Olevsky, E.A. and Froyen, L. (2006). “Constitutive modeling of spark-plasma sintering of conductive materials.” Scripta Materialia, 55(12), 1175-1178.
- getStress(kinematics) Tuple[array, array][source]
Compute stress and tangent stiffness for the Skorohod-Olevsky model.
The algorithm integrates the viscous sintering equations: 1. Update relative density from volumetric viscous flow 2. Compute deviatoric viscous strain increment 3. Calculate elastic response with density-dependent moduli 4. Assemble consistent tangent matrix
- Parameters:
kinematics (Kinematics) – Kinematics object containing strain information. Required attributes: - dstrain: strain increment (3 or 6 components)
- Returns:
sigma (ndarray) – Stress tensor (3 or 6 components).
tang (ndarray) – Tangent stiffness matrix (3x3 or 6x6).
Notes
The densification rate follows: dρ/dt = (3ρ/2η_v) * (σ_sint - σ_m)

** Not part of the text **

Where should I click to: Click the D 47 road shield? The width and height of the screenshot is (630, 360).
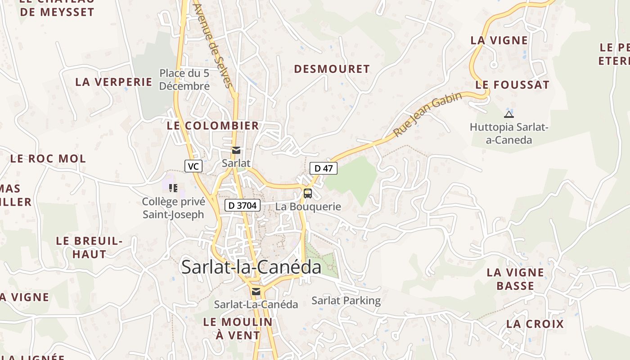click(x=324, y=169)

where η_v = η_ref * (1/ρ^n_vol - 1)
The deviatoric viscous strain rate follows: dε_dev/dt = s / (2η_s)
where η_s = η_ref * (1/ρ^n_shear - 1)
- maximum_principal_stress(stress: array) float[source]
Compute maximum principal stress (alternative to von Mises).
This is more appropriate for brittle materials like ceramics that fail primarily under tensile loading.
- Parameters:
stress (ndarray) – Stress tensor in Voigt notation [σ11, σ22, σ33, σ23, σ13, σ12].
- Returns:
Maximum principal stress (most tensile).